Join Robin Hunt for an in-depth discussion in this video Joins, part of The Basics of Data for Analytics.
- Joins. These are a key concept for any analyst who's going to build reports. Joins include or exclude data so understanding them is super important. First of all, understand that data can be in multiple data sets, and those data sets need bridges. And these bridges are called Joins. So if you define a Join, and we're using SQL as an example here. A join clause combines records from two or more tables in a relational database.
So, usually when we're tying tables together we're doing that in queries. It's important to understand that the joins you need don't always exist. It's important to understand how tables relate to one another since all the joins don't just pop up for us. We might actually have to create the joins, and that's only after figuring out what should be joined. So, let's get a basic understanding of the join types.
The two tables I have for our concept here are Table A and Table B. And so Table A has some of the same people in Table B. And then in Table A we have a couple of people that may not be in Table B. And Table B might have a person or two that's not in Table A. And the joins will tell us who's what and where. So there are three types of joins we're going to discuss today: Inner, left outer, and right outer. Remember, they control the data that we see in our results.
So they're very important to understand what they mean. So an inner join requires that there is a record in both of the joined tables. So I have an example to show you here of our Table A and Table B, but I think it's important to note that it may not always be the best join for what you're trying to accomplish. So if I tie Table A and Table B together, I will see the results of Robin, Daniel, and Marilyn. That's because Robin, Daniel, and Marilyn exists in both Table A and Table B, and an inner join has no choice, but to only show where I have equals in both tables.

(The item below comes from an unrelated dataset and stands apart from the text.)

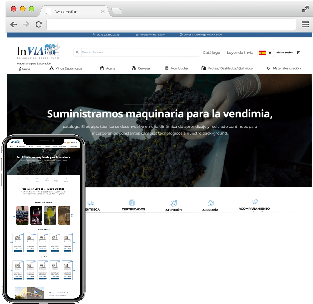This screenshot has width=313, height=304.
Task: Click the InVIA logo
Action: click(x=38, y=51)
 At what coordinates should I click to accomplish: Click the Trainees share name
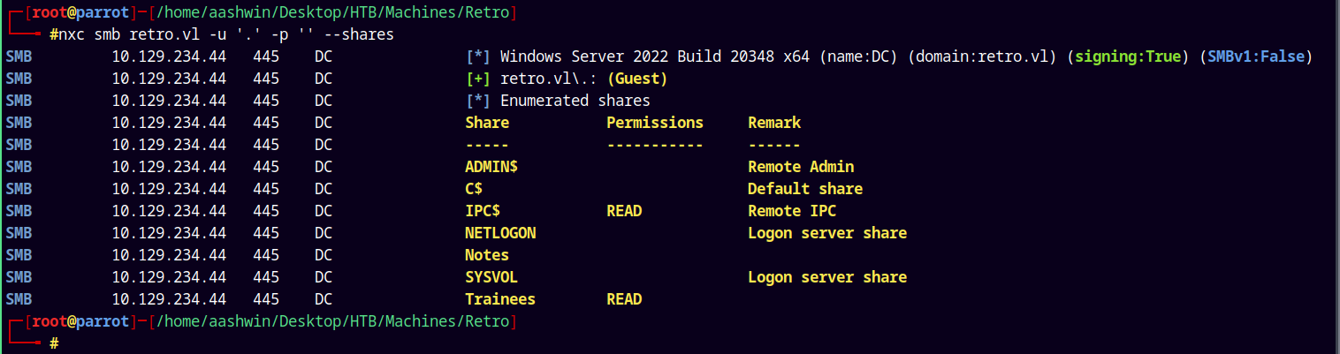[500, 299]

Here's another example. So I've labeled this Table Group A and Table Group B. Now if you look real close, Table Group A is larger, but Table Group B contains some of the same people from Table Group A. If I were to join the groups together through an inner join, then I would only see the people in A that match the people in B. My final report set would be the people that matched in both tables. Okay, so let's talk about Left Outer.
So a left join is going to show everybody in Table A, and if there's a match in Table B. Let's look at our example here. So in Table A, I show Robin, Daniel, David, and Marilyn. Table B has Robin, Daniel, and Marilyn and it shows a NULL for David because he doesn't exist in Table B. This is great when you're trying to run reports for everyone in Table A and if there is a match in Table B.
A right outer join is not that different from a left outer join, except it'll pull everything from the right table, and it'll put a NULL in on the left table where our value doesn't exist. Our example here shows that we have Table B, which is the right table, shows Robin, Daniel, Jake, and Marilyn. Table A shows Robin, Daniel, and a NULL for Jake since he doesn't exist in Table A, and then Marilyn. Joins are key to producing data sets that are representative of the goal of your data.
It's one of the hardest fundamentals that you'll have to learn. I would encourage you to watch any video related to Joins and NULLS.